LOW interest rates combined with renewed positivity around the Seventh Community Pharmacy Agreement (7CPA) are fuelling optimism in the sector, Attain Business Brokers Director, Natalie Sirianni, believes.
During a video market update published on Facebook earlier this week, Sirianni said transactions were continuing to go ahead despite the COVID-19 crisis, with potential buyers up-beat about the future of community pharmacy.
"The market's been really strong, there are plenty of buyers out there, and all the transactions that are in play are still going through," she said.
"The main issues that we're dealing with are some delays, particularly with the bankers, the lawyers and the advisers all working from home have caused a bit more complexity [than usual].

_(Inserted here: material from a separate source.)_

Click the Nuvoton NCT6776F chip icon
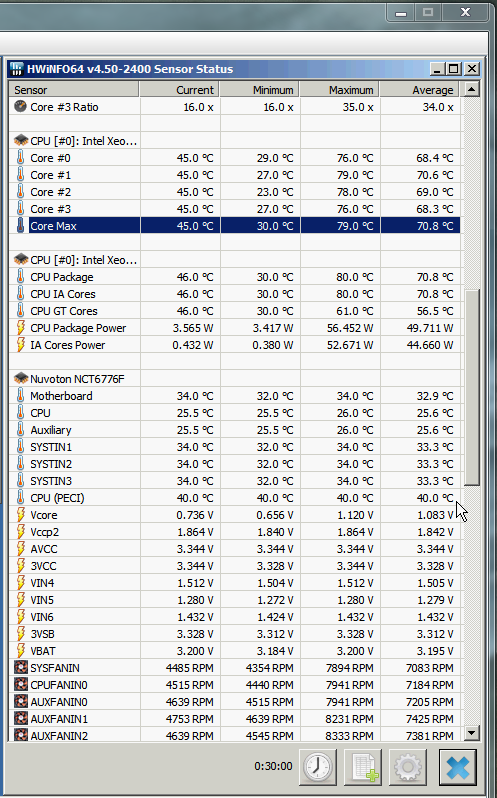This screenshot has height=798, width=497. (21, 379)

"But everything's going ahead pretty strongly and there's plenty of positivity amongst buyers, obviously two key factors being, the CPA - it's sounding like it'll be a lot more positive than we perhaps thought in Feb or Jan, and only time will tell, but hopefully we'll have some news on that soon.

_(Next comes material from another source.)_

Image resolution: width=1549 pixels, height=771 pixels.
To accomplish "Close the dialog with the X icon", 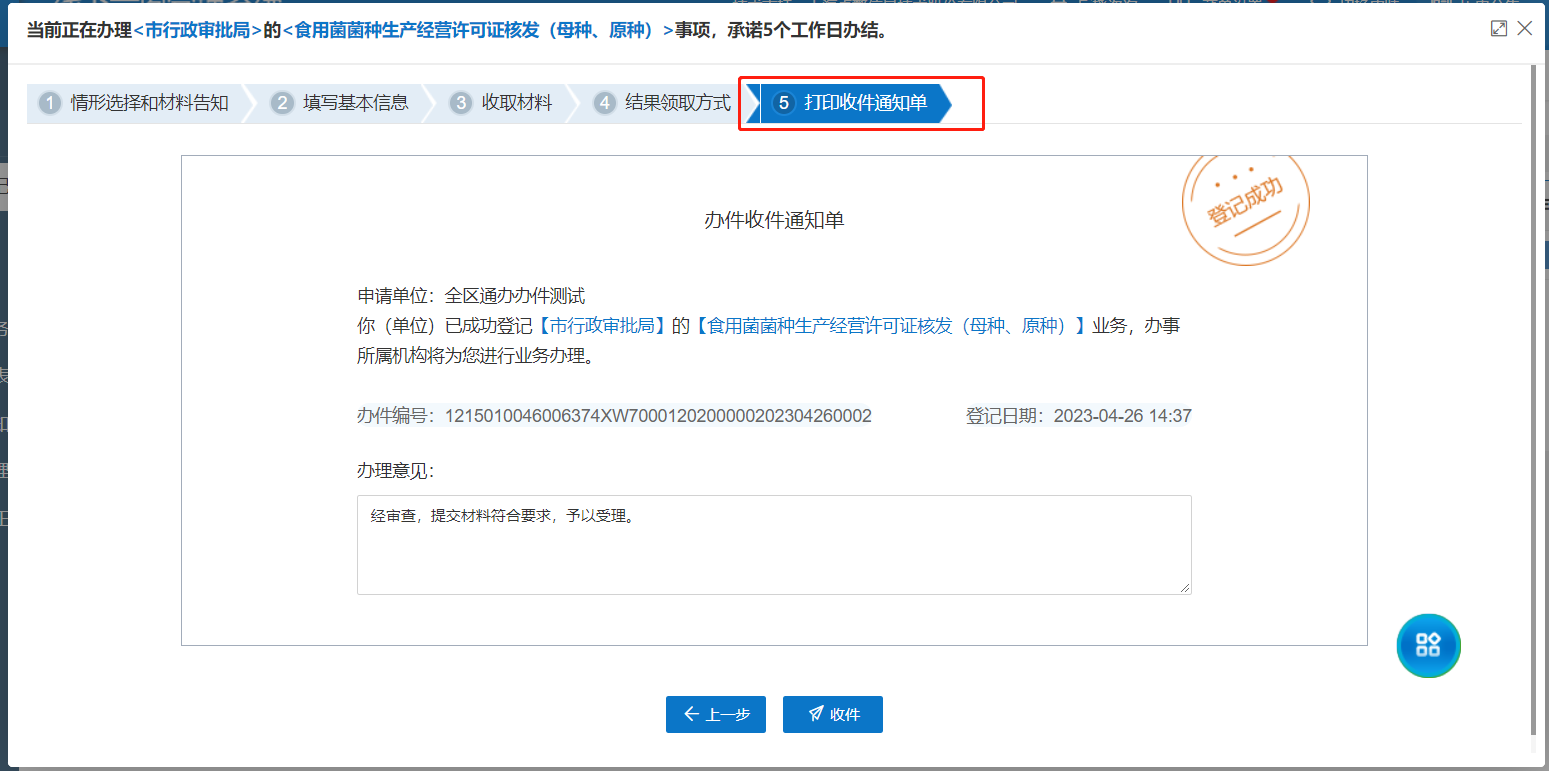I will [1525, 29].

"And the second item is low interest rates and access to capital is going well, so the buyers out there are definitely very positive about those two key factors in particular, and that's reflected in the market where we're seeing a lot of interest out there."
Speaking during the same update, Medici Capital Managing Director, Frank Sirianni, said the COVID crisis had created opportunities for pharmacy owners to strengthen their businesses, including reviewing the location of their pharmacies.
He also advised owners to reassess their business model and focus on "core principles" to make it "easier for patients to get their care in these [difficult] times".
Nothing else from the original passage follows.